Kid Refuses to Be on the Same Team as a Girl With Autism

14

When all of the kids in Naomi’s class were getting excited for their school’s big “Sports Day,” this 8-year-old girl was less pumped about the situation. For this child with autism, any sport is a challenge, so practicing for egg and spoon races, hurdles, and sprinting are all difficult tasks. However, one classmate’s reaction to having Naomi on her “team” threatened to ruin the entire experience.

“She is small, quiet, slow at running and finds balance and jumping difficult,” her mom, Miriam Gwynn, wrote on her blog. “She has fallen too often and takes longer to master even the most basic of physical skills. Everyone in her class knows this but today it seems even more obvious.”

When her class divided into teams to practice the skills that they would need for upcoming events, there was no mention of “competing, timing, or winning.” However, Miriam explained that the kids picked up on the idea that this was a practice for a big day when trophies would be handed out. When the teacher split the students into groups, one girl approached with a few thoughts:

“Miss can I swap groups?”
“Does she have to be in our team?”
“It’s not fair we always have her!”

The child refused to take part in the activities simply because he was on the same team as Naomi and wanted to be able to win. “My 8-year-old won’t tell me how she felt about that but I can imagine. As her mom I want to cry,” Miriam wrote. “My daughter may struggle with social awareness at times but even she totally understood she was not welcome or wanted and she knew exactly why.”

Miriam explained that Naomi knows that she is different from her peers, realizes that her physical skills are delayed, and often needs help from an adult to participate. And yet, she always tries. “What would you do if you knew no one in your class wanted you on their team? Naomi ignored them,” Miriam wrote. “She carried on as if nothing had happened while the other child sat and watched.”

As the teams moved from the different activities, her teacher noticed something remarkable. “When Naomi’s team came to sprint, they were a child short on her team. The child who finds running hard took it upon herself to not only run for herself but also on behalf of the very child who had refused to join in because she did not wish to be on a team with my autistic daughter!” she wrote. “The teacher cheered her as she pushed herself to not only run twice for her team but also do several other tasks twice over because her team was a child down.”

There was no race to win that day or prizes to earn, but when Miriam arrived to pick up her daughter, the teacher asked to speak to her. “She never told me about the child who refused to join in because my daughter was on her team,” she wrote. “Instead, she told me how proud she was of my 8-year-old who excelled on so many levels.”

It was Naomi who eventually shared with her mom what happened that day, and her take on it is nothing short of incredible:

How silly was that, mom! She thought she had no chance of winning because I am slower than others but you will never win anything unless you try . . . I tried my best and did extra when I could to help. That makes me a winner, right?”
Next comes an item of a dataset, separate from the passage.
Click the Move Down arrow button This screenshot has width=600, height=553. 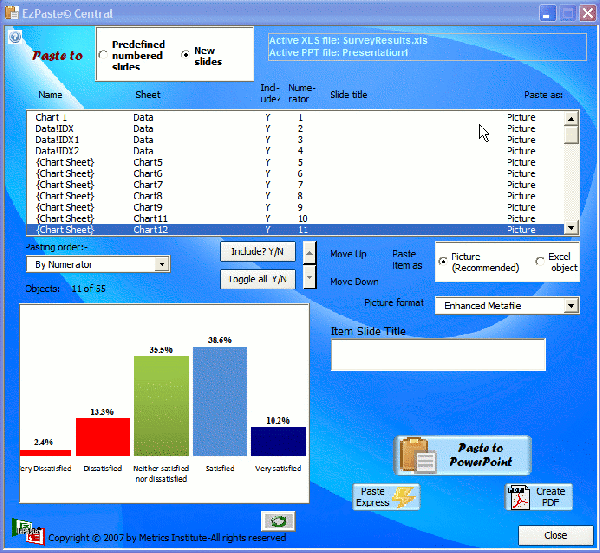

Naomi proved to everyone around her that she is much better at sports than anyone, including her classmate, realized. “She showed sportsmanship, team work, and resilience beyond her years. What she lacks in physical ability she made up for in strength of character,” her mom wrote. “Too often we look down on others because they seem weaker or less able. Sometimes the hardest lessons in life show us what we are truly made of.”